| Work instruction |
Skip every picture. Print each line from the one containing "Click the word 'usage' in option C" through the end of the records below, word for word.

| Data entries |
--------------------------------------------------

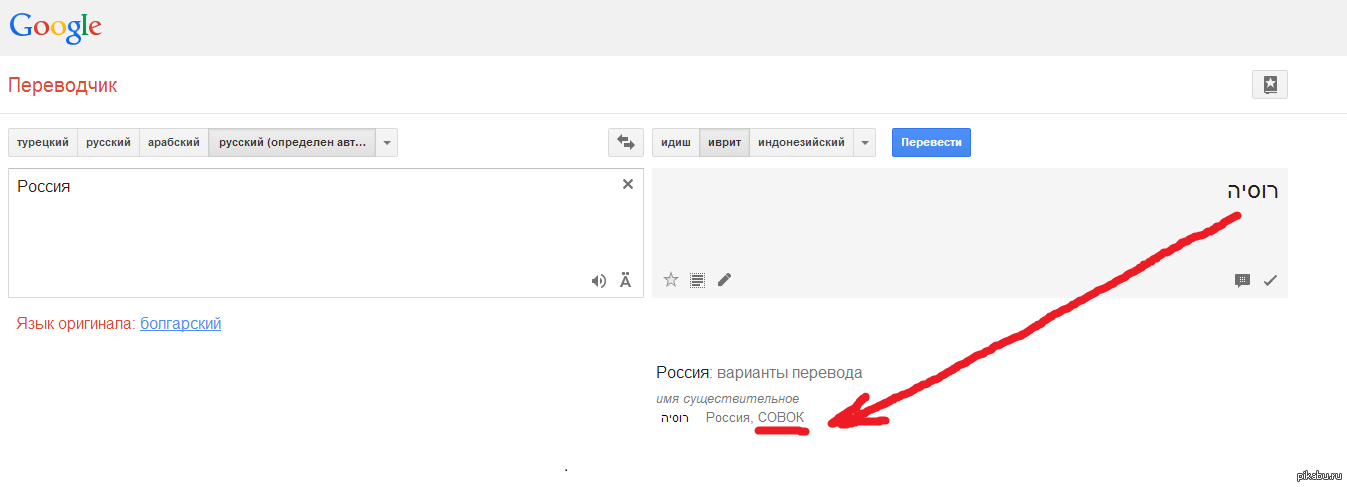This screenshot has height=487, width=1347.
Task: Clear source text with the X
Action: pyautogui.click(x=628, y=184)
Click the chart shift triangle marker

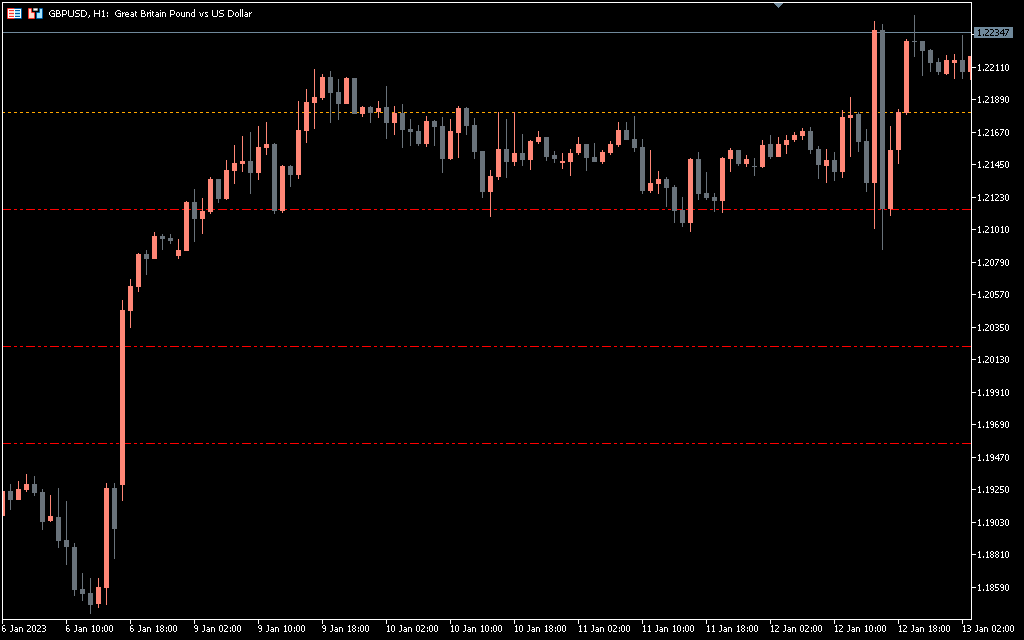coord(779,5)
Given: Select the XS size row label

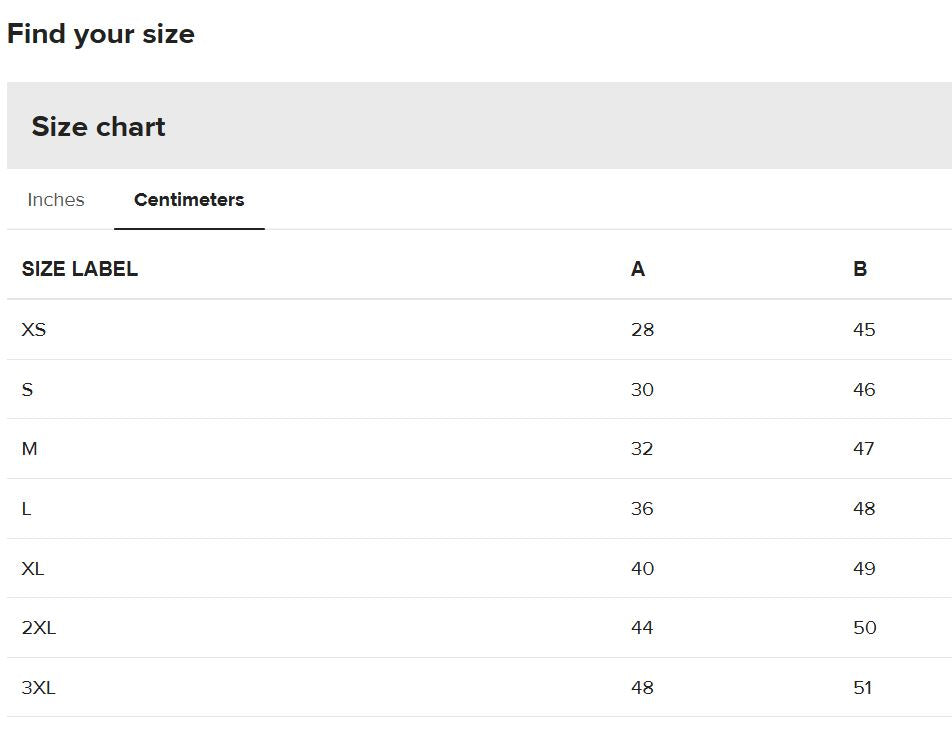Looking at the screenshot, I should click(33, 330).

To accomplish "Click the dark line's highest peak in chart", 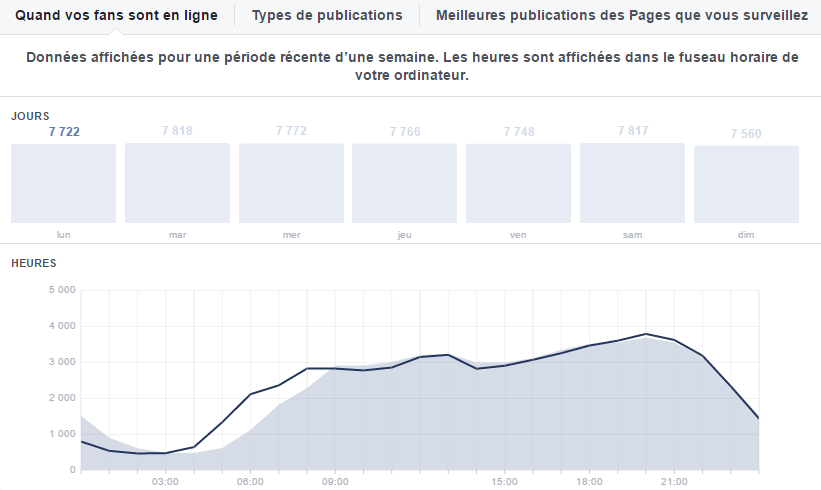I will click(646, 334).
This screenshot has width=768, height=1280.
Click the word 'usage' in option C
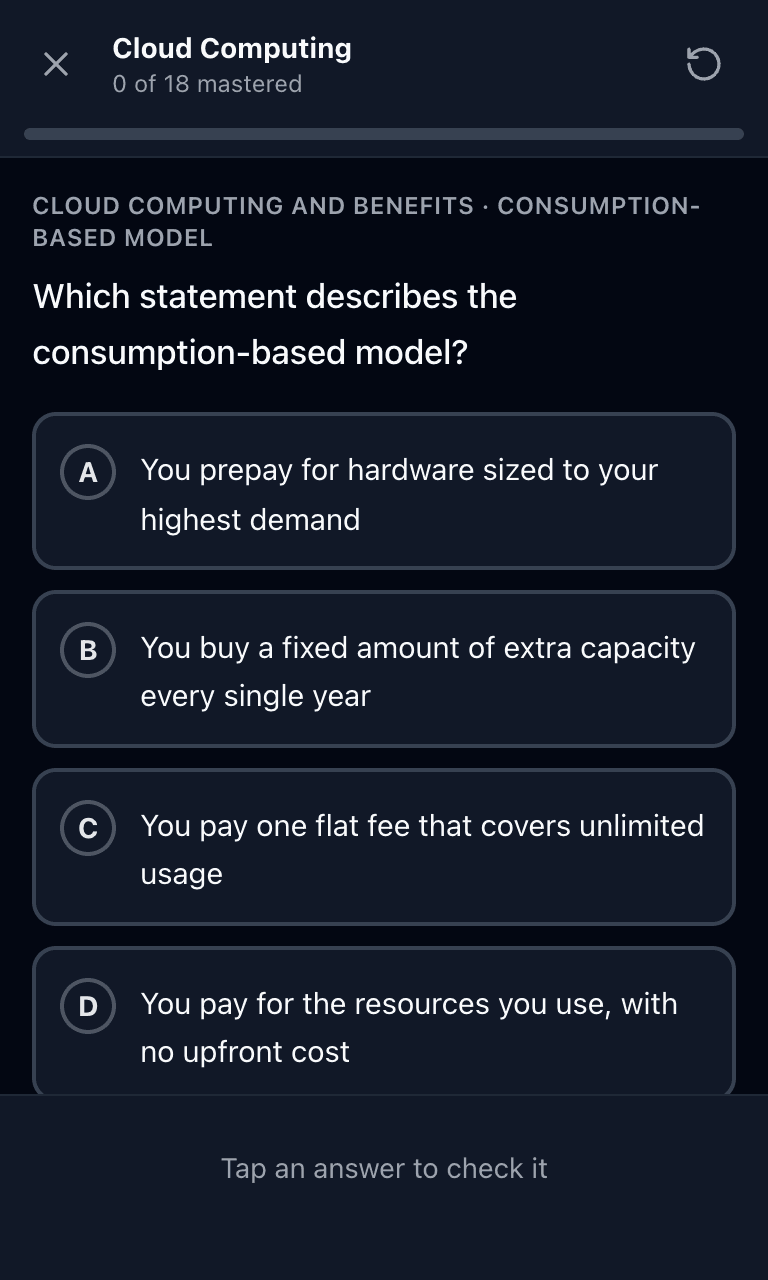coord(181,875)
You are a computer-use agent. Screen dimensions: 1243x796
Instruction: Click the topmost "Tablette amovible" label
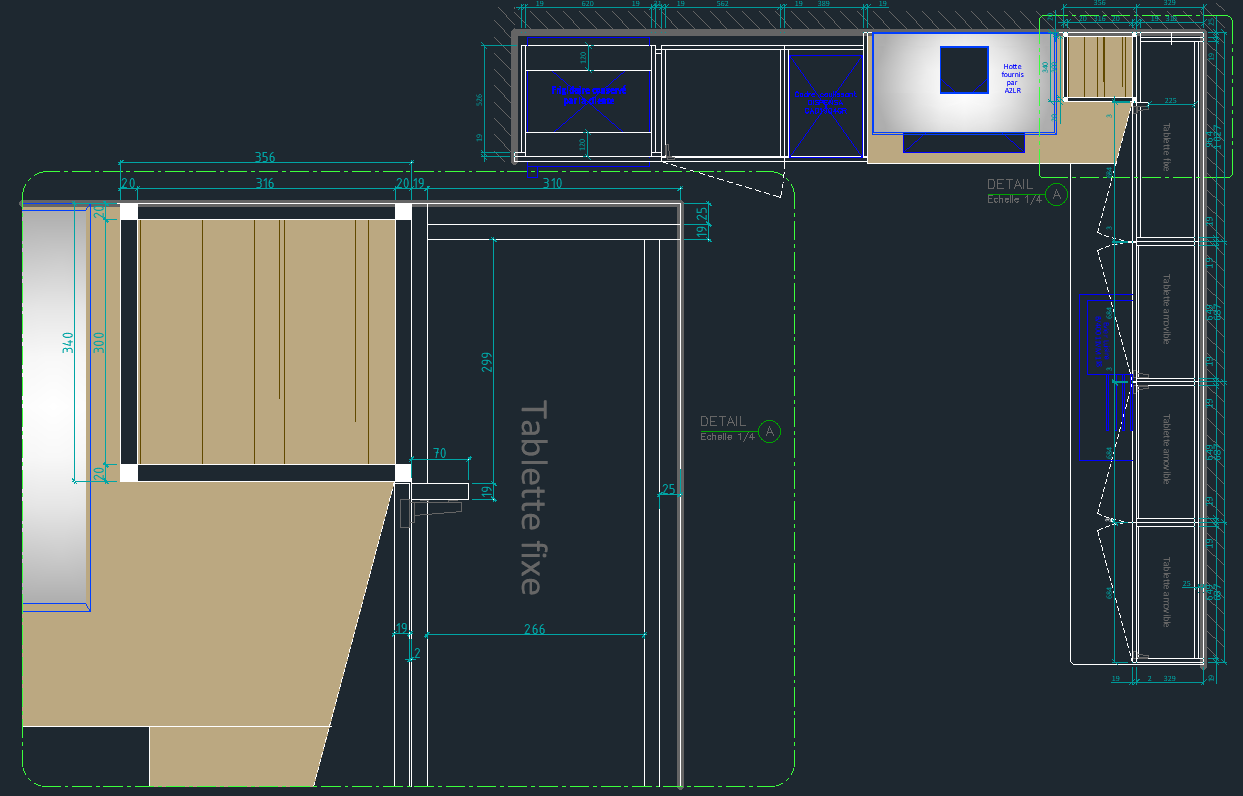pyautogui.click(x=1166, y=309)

--------------------------------------------------

| Output of the task |
Click the word 'usage' in option C
coord(181,875)
You are a computer-use agent. Screen dimensions: 1243x796
Instruction: Click the topmost "Tablette amovible" label
pyautogui.click(x=1166, y=309)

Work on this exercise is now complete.